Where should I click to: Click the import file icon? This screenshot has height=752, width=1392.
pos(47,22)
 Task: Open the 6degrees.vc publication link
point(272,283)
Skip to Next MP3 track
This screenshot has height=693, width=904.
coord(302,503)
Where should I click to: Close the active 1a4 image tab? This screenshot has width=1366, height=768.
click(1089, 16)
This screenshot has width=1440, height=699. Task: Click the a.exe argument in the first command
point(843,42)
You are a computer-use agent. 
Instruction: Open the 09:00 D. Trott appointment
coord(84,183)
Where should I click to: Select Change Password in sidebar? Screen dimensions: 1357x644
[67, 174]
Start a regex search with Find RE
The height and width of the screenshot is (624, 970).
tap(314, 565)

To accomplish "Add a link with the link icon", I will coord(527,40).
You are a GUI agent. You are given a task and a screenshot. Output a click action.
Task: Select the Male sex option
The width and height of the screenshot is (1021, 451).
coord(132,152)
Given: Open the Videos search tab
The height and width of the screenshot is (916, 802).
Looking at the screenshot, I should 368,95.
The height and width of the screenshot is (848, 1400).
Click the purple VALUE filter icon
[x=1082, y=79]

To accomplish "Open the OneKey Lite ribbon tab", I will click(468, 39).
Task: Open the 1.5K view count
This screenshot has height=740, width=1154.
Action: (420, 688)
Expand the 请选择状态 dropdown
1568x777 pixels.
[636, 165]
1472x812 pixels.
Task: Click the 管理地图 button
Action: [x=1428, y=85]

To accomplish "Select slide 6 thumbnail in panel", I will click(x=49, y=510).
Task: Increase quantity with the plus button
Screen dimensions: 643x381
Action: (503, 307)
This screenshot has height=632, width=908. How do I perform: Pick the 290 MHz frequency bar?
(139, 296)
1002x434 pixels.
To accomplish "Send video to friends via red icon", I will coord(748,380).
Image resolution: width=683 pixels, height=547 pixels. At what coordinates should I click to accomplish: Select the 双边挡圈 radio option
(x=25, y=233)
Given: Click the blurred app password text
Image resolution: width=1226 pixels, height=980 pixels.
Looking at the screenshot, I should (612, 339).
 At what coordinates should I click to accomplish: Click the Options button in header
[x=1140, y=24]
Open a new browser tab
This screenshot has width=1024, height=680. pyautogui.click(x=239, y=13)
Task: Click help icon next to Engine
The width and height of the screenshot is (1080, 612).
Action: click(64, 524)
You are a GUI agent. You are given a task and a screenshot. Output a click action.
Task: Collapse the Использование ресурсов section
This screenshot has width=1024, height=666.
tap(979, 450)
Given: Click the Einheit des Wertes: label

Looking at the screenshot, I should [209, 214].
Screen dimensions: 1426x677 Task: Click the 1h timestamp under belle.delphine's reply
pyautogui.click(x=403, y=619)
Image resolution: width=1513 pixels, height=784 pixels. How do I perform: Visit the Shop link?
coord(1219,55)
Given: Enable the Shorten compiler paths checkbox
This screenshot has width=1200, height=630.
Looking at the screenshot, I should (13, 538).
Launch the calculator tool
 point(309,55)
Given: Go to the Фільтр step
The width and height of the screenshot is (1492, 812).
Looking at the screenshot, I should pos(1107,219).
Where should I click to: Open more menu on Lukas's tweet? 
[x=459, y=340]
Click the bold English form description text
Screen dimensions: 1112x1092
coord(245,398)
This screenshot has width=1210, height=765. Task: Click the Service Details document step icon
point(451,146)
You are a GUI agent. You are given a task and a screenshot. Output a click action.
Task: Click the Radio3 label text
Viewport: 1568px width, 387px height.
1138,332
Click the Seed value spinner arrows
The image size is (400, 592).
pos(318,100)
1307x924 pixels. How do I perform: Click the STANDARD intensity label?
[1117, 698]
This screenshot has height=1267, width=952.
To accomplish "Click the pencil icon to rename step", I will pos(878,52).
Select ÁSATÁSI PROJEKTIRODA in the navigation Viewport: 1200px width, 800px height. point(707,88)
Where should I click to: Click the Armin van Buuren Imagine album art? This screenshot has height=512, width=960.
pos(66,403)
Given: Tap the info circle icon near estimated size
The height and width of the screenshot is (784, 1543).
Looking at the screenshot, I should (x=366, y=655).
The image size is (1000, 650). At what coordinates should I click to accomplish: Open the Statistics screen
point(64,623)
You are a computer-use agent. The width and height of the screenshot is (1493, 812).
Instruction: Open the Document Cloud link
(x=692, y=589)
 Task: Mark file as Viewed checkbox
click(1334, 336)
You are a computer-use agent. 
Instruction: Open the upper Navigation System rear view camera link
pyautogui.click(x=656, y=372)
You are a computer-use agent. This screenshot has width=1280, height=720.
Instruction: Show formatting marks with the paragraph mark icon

※

■ Problem description ■
All of the data above must be retyped exactly.

■ Response to this exercise ■
Where should I click to: Click the import file icon? This screenshot has height=752, width=1392.
pos(47,22)
 Task: Open the 6degrees.vc publication link
point(272,283)
Skip to Next MP3 track
This screenshot has height=693, width=904.
coord(302,503)
Where should I click to: Close the active 1a4 image tab? This screenshot has width=1366, height=768.
click(1089, 16)
This screenshot has width=1440, height=699. Task: Click the a.exe argument in the first command
point(843,42)
You are a computer-use agent. 
Instruction: Open the 09:00 D. Trott appointment
coord(84,183)
Where should I click to: Select Change Password in sidebar? Screen dimensions: 1357x644
[67, 174]
Start a regex search with Find RE
The height and width of the screenshot is (624, 970).
tap(314, 565)

To accomplish "Add a link with the link icon", I will coord(527,40).
You are a GUI agent. You are given a task and a screenshot. Output a click action.
Task: Select the Male sex option
The width and height of the screenshot is (1021, 451).
coord(132,152)
Given: Open the Videos search tab
The height and width of the screenshot is (916, 802).
Looking at the screenshot, I should 368,95.
The height and width of the screenshot is (848, 1400).
Click the purple VALUE filter icon
[x=1082, y=79]

To accomplish "Open the OneKey Lite ribbon tab", I will click(468, 39).
Task: Open the 1.5K view count
This screenshot has height=740, width=1154.
Action: (420, 688)
Expand the 请选择状态 dropdown
1568x777 pixels.
[636, 165]
1472x812 pixels.
Task: Click the 管理地图 button
Action: [x=1428, y=85]

To accomplish "Select slide 6 thumbnail in panel", I will click(x=49, y=510).
Task: Increase quantity with the plus button
Screen dimensions: 643x381
Action: (503, 307)
This screenshot has height=632, width=908. How do I perform: Pick the 290 MHz frequency bar?
(139, 296)
1002x434 pixels.
To accomplish "Send video to friends via red icon", I will coord(748,380).
Image resolution: width=683 pixels, height=547 pixels. At what coordinates should I click to accomplish: Select the 双边挡圈 radio option
(x=25, y=233)
Given: Click the blurred app password text
Image resolution: width=1226 pixels, height=980 pixels.
Looking at the screenshot, I should (612, 339).
 At what coordinates should I click to accomplish: Click the Options button in header
[x=1140, y=24]
Open a new browser tab
This screenshot has width=1024, height=680. pyautogui.click(x=239, y=13)
Task: Click help icon next to Engine
The width and height of the screenshot is (1080, 612).
Action: click(64, 524)
You are a GUI agent. You are given a task and a screenshot. Output a click action.
Task: Collapse the Использование ресурсов section
This screenshot has width=1024, height=666.
tap(979, 450)
Given: Click the Einheit des Wertes: label

Looking at the screenshot, I should [209, 214].
Screen dimensions: 1426x677 Task: Click the 1h timestamp under belle.delphine's reply
pyautogui.click(x=403, y=619)
Image resolution: width=1513 pixels, height=784 pixels. How do I perform: Visit the Shop link?
coord(1219,55)
Given: Enable the Shorten compiler paths checkbox
This screenshot has width=1200, height=630.
Looking at the screenshot, I should (13, 538).
Launch the calculator tool
 point(309,55)
Given: Go to the Фільтр step
The width and height of the screenshot is (1492, 812).
Looking at the screenshot, I should pos(1107,219).
Where should I click to: Open more menu on Lukas's tweet? 
[x=459, y=340]
Click the bold English form description text
Screen dimensions: 1112x1092
coord(245,398)
This screenshot has width=1210, height=765. Task: Click the Service Details document step icon
point(451,146)
You are a GUI agent. You are given a task and a screenshot. Output a click action.
Task: Click the Radio3 label text
Viewport: 1568px width, 387px height.
1138,332
Click the Seed value spinner arrows
The image size is (400, 592).
pos(318,100)
1307x924 pixels. How do I perform: Click the STANDARD intensity label?
[1117, 698]
This screenshot has height=1267, width=952.
To accomplish "Click the pencil icon to rename step", I will pos(878,52).
Select ÁSATÁSI PROJEKTIRODA in the navigation Viewport: 1200px width, 800px height. point(707,88)
Where should I click to: Click the Armin van Buuren Imagine album art? This screenshot has height=512, width=960.
pos(66,403)
Given: Tap the info circle icon near estimated size
The height and width of the screenshot is (784, 1543).
Looking at the screenshot, I should (x=366, y=655).
The image size is (1000, 650). At what coordinates should I click to accomplish: Open the Statistics screen
point(64,623)
You are a computer-use agent. The width and height of the screenshot is (1493, 812).
Instruction: Open the Document Cloud link
(x=692, y=589)
 Task: Mark file as Viewed checkbox
click(1334, 336)
You are a computer-use agent. 
Instruction: Open the upper Navigation System rear view camera link
pyautogui.click(x=656, y=372)
You are a computer-use agent. This screenshot has width=1280, height=720.
Instruction: Show formatting marks with the paragraph mark icon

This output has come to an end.